口から出てきた言葉で信じられそうなのは、私を抱きたいと思っていることくらい。
そんなの、何も知らないのと変わらない。まだ、嘘をつかれる方がマシ。それが嘘であろうと、最低限、相手を納得させられる程度の説明をするべきだ。
分かって、いるのに。
「はぁ…………」
この時間が、心地良いと感じてしまう自分が、本当に嫌だ。
膝を貸している間、そういえば、と枕元(ソファに枕を持ってきている)に置いてあったスマホを手に取る。ここしばらく愛梨がメッセージを送ってくるので、返信用で充電するようにしていた。
ちょうど愛梨から『何してんのー』とメッセージが来ていたので、ついでに聞いてみる。
『愛梨、倉内もよこって覚えてる?』
『去年同クラだったよね? もよこじゃなくてもえこじゃない?』
『あの子、何かあったの?』
『確か早田に告白したんじゃなかったっけ。どっかからそれ漏れて、しばらくハブられてたと思う。なんかあった?』
『うん、ちょっと会う機会あって。それって去年の話だよね?』
『そだよー』
なるほど、全く興味ないクラスメイトだったからもよこの顔見てもほとんど思い出せなかったが、話を聞いてみるとちょっとずつ当時の記憶が蘇ってくる。
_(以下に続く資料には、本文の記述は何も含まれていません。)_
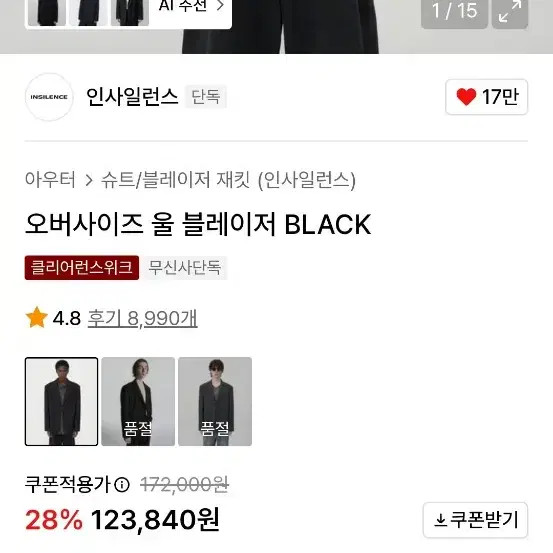
Task: Go to 아우터 category breadcrumb
Action: click(50, 180)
早田も去年同じクラスで、私や愛梨とは違うグループに居た、明るい女子だった。下の名前は……忘れた。えっちゃんとか呼ばれてたから、『え』は付くと思う。
1年の初期はちょっと話してたと思うけど、愛梨とあんまり性格合わないから話さなくなったんだっけな。いや愛梨じゃなくて別の子とだっけ?
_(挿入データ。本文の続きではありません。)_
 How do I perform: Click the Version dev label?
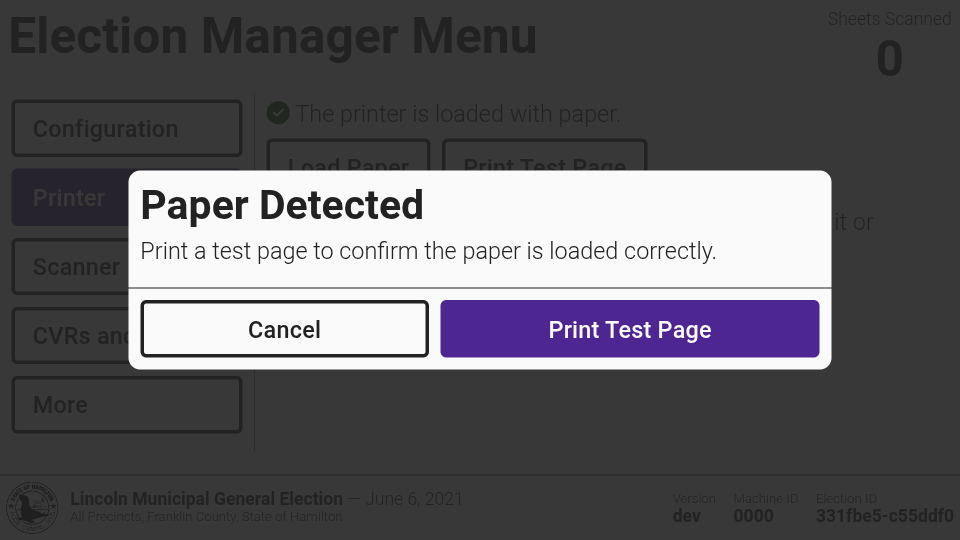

愛梨は恋愛ドラマや少女漫画で培われた見事なまでの恋愛脳で、早田はどちらかというと男女交際を冷めた目で見るタイプだった。そのへん、私にちょっと似てるけど、異性を知った上でドライになるか、最初から興味がないかは割と違うと思う。
可愛いけど、可愛げはないタイプ。あんまり男子と遊んでる姿を見た記憶もないから、同じグループの女子とばかりつるんでいたんだと思う。んで、たぶんそこに、もよこも居た。
それで、もよこが実は
『早田、女子からも結構人気あったんだよねー』
『そうなの?』
『ほらなんか良いとこのお嬢様っぽかったし。あっでもホントにお嬢様なら漆原行ってるか』
『覚えてないなぁ』
『ま、姫乃は興味ないよねそういうの』
『うん、倉内の方は?』
『ぶっちゃけ全然覚えてない。ハブってたのもグループの子だけだったしねー』
『だよね』
ま、そんなもんだ。同じクラスといえど、1クラスで女子は20人。それが4つくらいのグループに分かれていて、他のグループと一緒に遊ぶのは稀。
学校内外でもそのグループは機能していたから、他のグループに所属する地味な女子のことなんて記憶にないのも当然だ。
地味――、地味か。
確かにもよこは、私とか愛梨、あと早田に比べたら地味だと思う。髪真っ黒だし。
けど、地顔は良い。可愛いというより美人系で、私達とは随分方向性が違うけれど、それでも顔面レベルは相当上に位置するだろう。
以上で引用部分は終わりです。